**EXERCISE DATA:**
···

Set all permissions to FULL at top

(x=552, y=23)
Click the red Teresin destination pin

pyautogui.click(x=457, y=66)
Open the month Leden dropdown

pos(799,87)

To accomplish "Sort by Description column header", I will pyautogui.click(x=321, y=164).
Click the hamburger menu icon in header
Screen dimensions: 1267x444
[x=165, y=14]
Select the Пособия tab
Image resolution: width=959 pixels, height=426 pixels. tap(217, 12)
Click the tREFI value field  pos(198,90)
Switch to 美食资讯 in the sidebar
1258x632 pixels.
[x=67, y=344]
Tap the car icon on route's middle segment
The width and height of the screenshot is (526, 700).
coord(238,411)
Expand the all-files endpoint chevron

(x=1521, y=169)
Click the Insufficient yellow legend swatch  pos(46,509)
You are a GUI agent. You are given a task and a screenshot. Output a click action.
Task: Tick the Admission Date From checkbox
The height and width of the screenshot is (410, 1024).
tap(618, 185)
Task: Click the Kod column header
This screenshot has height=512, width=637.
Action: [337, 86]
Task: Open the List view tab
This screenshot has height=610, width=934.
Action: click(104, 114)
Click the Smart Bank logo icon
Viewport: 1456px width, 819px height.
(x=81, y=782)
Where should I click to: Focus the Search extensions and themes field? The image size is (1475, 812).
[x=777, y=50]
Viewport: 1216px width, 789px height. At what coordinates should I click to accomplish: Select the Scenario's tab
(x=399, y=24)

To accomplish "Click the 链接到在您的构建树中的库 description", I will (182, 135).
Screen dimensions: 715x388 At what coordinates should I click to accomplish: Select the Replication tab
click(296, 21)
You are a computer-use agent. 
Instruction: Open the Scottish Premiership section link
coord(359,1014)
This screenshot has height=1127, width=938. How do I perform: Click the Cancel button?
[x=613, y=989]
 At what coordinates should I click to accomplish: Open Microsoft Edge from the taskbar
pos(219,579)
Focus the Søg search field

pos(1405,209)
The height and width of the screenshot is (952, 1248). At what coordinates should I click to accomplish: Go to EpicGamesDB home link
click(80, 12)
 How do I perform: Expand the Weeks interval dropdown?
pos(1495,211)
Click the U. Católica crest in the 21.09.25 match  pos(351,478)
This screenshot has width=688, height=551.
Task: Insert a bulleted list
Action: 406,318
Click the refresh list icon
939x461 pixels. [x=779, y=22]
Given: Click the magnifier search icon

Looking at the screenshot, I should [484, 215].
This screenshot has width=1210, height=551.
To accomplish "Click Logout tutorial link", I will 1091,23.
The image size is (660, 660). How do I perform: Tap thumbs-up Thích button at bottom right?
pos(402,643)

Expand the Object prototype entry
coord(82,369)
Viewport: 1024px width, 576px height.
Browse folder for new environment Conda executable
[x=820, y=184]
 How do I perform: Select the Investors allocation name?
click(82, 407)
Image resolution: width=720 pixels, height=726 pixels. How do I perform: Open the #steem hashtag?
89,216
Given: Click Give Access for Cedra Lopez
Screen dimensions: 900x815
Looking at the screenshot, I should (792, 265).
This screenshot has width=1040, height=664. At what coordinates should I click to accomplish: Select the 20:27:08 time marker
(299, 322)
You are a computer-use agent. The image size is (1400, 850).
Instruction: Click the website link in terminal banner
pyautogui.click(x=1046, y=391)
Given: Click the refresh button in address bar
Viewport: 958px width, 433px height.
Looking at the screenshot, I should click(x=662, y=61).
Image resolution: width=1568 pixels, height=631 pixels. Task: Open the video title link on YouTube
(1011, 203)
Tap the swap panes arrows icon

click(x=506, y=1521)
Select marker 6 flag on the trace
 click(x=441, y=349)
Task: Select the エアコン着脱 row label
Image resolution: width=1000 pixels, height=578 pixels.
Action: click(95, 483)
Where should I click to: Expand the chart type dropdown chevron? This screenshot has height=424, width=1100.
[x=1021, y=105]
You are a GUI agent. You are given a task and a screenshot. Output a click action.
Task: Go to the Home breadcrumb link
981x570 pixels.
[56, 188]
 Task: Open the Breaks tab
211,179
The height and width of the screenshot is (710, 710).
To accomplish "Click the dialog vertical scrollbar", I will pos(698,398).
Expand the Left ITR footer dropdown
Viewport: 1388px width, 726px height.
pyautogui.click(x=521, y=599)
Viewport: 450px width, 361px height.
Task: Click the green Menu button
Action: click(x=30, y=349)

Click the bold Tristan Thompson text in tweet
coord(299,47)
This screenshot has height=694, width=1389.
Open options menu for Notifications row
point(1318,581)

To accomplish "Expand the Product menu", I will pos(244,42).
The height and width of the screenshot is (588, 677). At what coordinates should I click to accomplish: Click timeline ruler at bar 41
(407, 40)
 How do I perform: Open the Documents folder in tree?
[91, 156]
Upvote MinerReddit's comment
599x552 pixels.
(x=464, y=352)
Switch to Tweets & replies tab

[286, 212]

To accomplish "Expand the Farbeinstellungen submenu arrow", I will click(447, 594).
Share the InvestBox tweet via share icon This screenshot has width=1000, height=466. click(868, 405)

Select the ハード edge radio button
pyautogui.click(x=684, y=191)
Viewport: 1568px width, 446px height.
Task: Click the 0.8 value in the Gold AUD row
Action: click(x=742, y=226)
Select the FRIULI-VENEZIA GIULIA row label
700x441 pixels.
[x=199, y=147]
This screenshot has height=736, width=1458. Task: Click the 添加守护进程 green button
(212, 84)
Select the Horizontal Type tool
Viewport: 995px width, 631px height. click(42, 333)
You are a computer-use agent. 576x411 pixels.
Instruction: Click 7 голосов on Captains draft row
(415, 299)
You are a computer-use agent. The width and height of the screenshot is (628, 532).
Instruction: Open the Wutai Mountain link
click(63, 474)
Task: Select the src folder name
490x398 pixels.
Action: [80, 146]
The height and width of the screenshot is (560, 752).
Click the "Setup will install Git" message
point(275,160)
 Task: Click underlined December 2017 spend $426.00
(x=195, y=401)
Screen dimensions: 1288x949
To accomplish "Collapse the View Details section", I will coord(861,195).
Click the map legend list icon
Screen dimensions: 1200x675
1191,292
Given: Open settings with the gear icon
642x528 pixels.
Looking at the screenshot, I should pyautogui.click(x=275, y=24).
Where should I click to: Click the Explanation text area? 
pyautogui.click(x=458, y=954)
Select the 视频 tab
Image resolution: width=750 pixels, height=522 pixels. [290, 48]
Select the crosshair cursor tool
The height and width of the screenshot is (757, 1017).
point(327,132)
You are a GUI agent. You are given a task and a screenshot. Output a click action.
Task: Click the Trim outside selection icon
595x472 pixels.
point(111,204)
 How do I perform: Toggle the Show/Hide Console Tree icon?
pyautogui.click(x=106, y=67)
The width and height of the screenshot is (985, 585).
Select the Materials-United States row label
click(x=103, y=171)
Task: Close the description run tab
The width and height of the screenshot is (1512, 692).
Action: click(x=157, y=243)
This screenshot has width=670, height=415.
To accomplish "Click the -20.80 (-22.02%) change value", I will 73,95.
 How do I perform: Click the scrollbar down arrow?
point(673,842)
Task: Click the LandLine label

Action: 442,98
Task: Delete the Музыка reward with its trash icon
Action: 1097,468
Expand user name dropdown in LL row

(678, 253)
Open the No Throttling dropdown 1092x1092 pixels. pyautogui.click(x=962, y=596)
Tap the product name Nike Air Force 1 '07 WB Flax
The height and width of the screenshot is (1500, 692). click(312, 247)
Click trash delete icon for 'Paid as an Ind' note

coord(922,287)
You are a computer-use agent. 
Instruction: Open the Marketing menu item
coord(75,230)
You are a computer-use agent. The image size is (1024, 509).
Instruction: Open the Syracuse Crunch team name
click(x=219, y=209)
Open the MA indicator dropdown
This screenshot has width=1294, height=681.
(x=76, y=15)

···

**EXERCISE REQUIREMENTS:** For the word "computer", count the lines of the records above that hold it and state only that count.

**THE COMPLETED TASK:** 6